La responsabilità per omessa adozione degli obblighi di protezione, infatti, ha natura contrattuale e portata oggettiva, poiché proviene da un obbligo di tutela previsto dalla legge che integra in ogni caso il contenuto del contratto di lavoro, imponendo al datore la prova di aver adottato ogni misura utile, secondo tecnica e conoscenza, ad adempiere all’obbligo contrattuale di protezione e a evitare il danno. La responsabilità civile e penale dell’autore non oblitera dunque la concorrente responsabilità del datore di lavoro.

La casista insegna che particolare attenzione deve essere posta nel disporre, ad esempio, trasferimenti della vittima delle molestie che possano essere interpretati come ritorsivi o comunque punitivi, ovvero disposti senza che vengano adottate misure di accertamento e contrasto delle condotte denunciate. Recenti sentenze, infatti, che pure si sono occupate del tema stalking occupazionale, hanno considerato simili trasferimenti come veri e propri atti illeciti di carattere ritorsivo.

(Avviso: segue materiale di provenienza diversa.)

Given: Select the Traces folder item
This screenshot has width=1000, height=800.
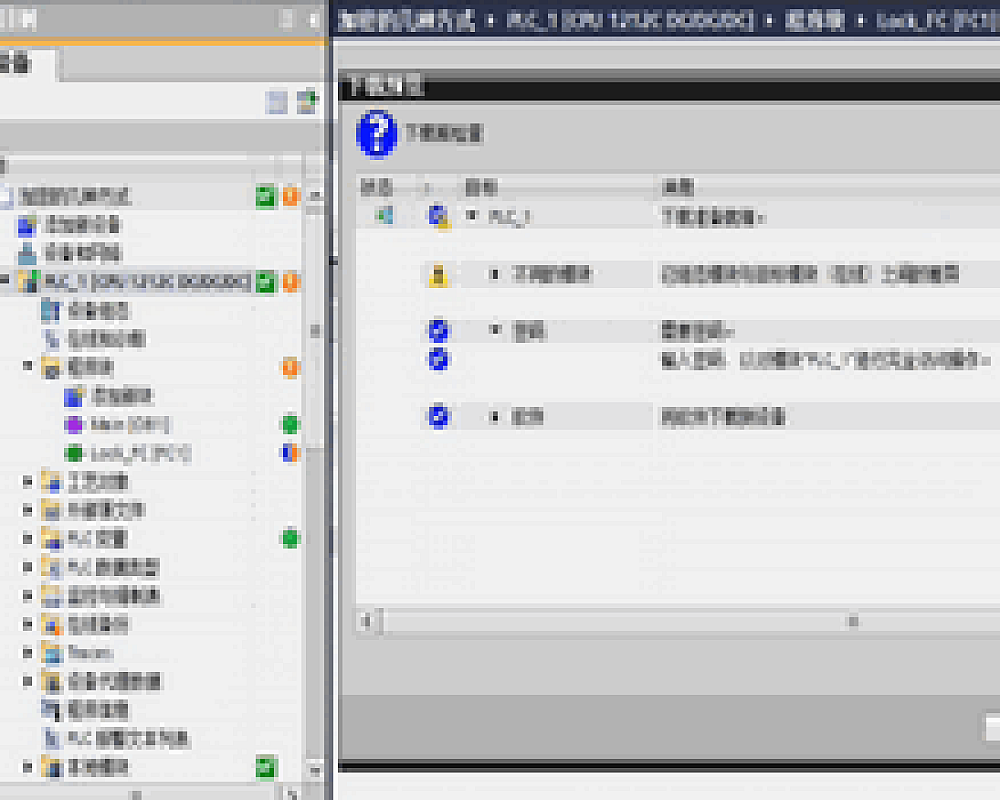Looking at the screenshot, I should point(90,654).
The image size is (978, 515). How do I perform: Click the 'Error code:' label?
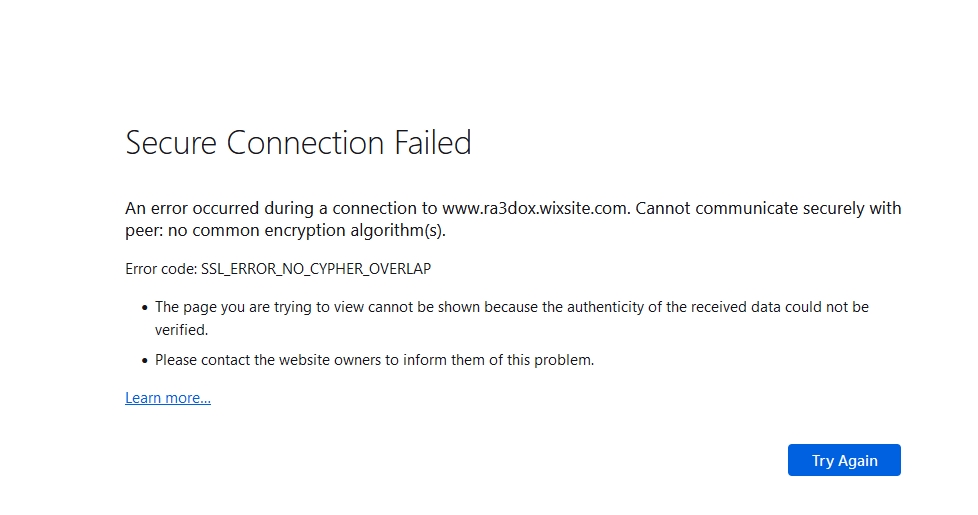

Certamente l’adozione di valide procedure di whistleblowing, di codici etici e modelli comportamentali, nonché l’avvio di ogni iniziativa, anche disciplinare, rivolta ad accertare le responsabilità e tutelare la vittima di molestie costituiscono fattori di limitazione, e financo di esclusione, della responsabilità aziendale. Segnalo, in ultimo, che il D.Lgs. 198/2006 sanziona con la nullità i patti, gli atti e i provvedimenti concernenti il rapporto di lavoro dei soggetti vittima di molestie, qualora vengano adottati in conseguenza del rifiuto e/o della sottomissione a tali molestie.